Supplied passage:
------
3

Possible Duplicate:
Python, Unicode, and the Windows console

I have a folder with a filename "01 - ナナナン塊.txt"

I open python at the interactive prompt in the same folder as the file and attempt to walk the folder hierachy:

Python 3.1.2 (r312:79149, Mar 21 2010, 00:41:52) [MSC v.1500 32 bit (Intel)] on win32
Type "help", "copyright", "credits" or "license" for more information.
>>> import os
>>> for x in os.walk('.'):
...     print(x)
...
Traceback (most recent call last):
  File "<stdin>", line 2, in <module>
  File "C:\dev\Python31\lib\encodings\cp850.py", line 19, in encode
    return codecs.charmap_encode(input,self.errors,encoding_map)[0]
UnicodeEncodeError: 'charmap' codec can't encode characters in position 17-21: character maps to <undefined>

Clearly the encoding I'm using isn't able to deal with Japanese characters. Fine. But Python 3.1 is meant to be unicode all the way down, as I understand it, so I'm at a loss as to what I'm meant to do with this. Anyone have any ideas?

Community
  • 1
  • 1
Tom Whittock
  • 4,081
  • 19
  • 24
  • 1
    See http://stackoverflow.com/questions/5419/python-unicode-and-the-windows-console - and ultimately, see: http://wiki.python.org/moin/PrintFails - I think that's what you're looking for. – Thanatos Sep 24 '10 at 18:44
  • Thanatos is correct - it's the print that's failing. I'm sad. I thought Python was easy to use :( – Tom Whittock Sep 24 '10 at 19:01
  • It turns out that the problem is that it's nothing to do with files - unicode support in Python 3 on Windows is a bit patchy - print doesn't work in the Console, and files are opened in non-utf mode (this was the other method I tried before posting here) so I was seemingly without options to dump out what I was walking over. In addition to the accepted answer, I could also have jumped through the codecs.open hoop to create a file which represents the default text type in Python and looked at that. How unpythonic. – Tom Whittock Sep 24 '10 at 22:30

2 Answers2

7

It seems like all answers so far are from Unix people who assume the Windows console is like a Unix terminal, which it is not.
------
Dataset extract:
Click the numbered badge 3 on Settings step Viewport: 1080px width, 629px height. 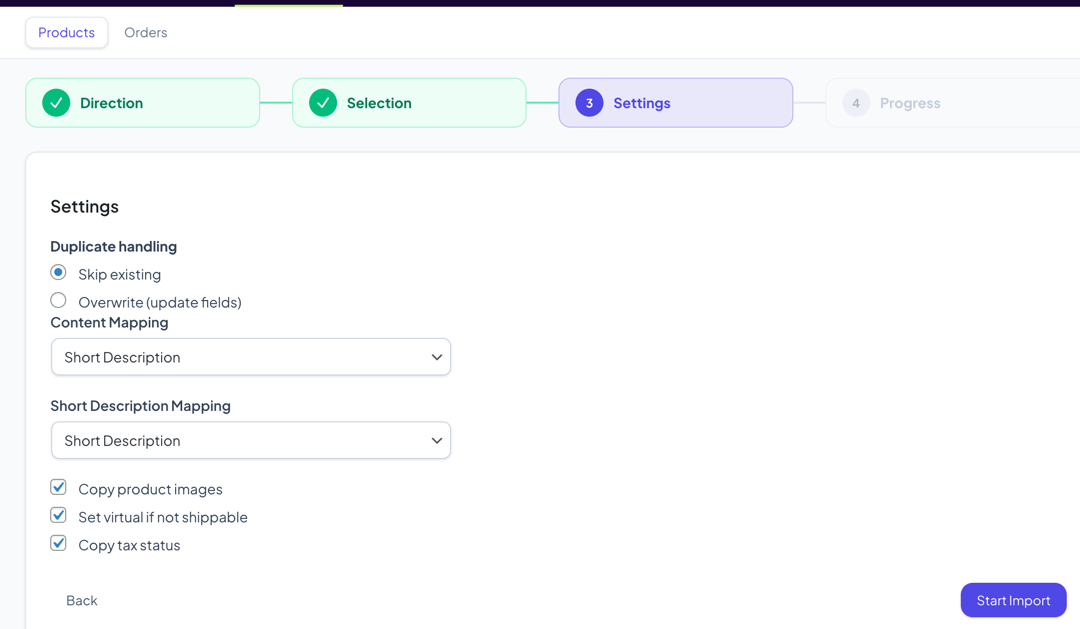tap(589, 102)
------
Transcribe the Python Unicode thread above word for word. Begin at the words "I have a folder" and stop after "for more information.".

Solution to the problem:
I have a folder with a filename "01 - ナナナン塊.txt"

I open python at the interactive prompt in the same folder as the file and attempt to walk the folder hierachy:

Python 3.1.2 (r312:79149, Mar 21 2010, 00:41:52) [MSC v.1500 32 bit (Intel)] on win32
Type "help", "copyright", "credits" or "license" for more information.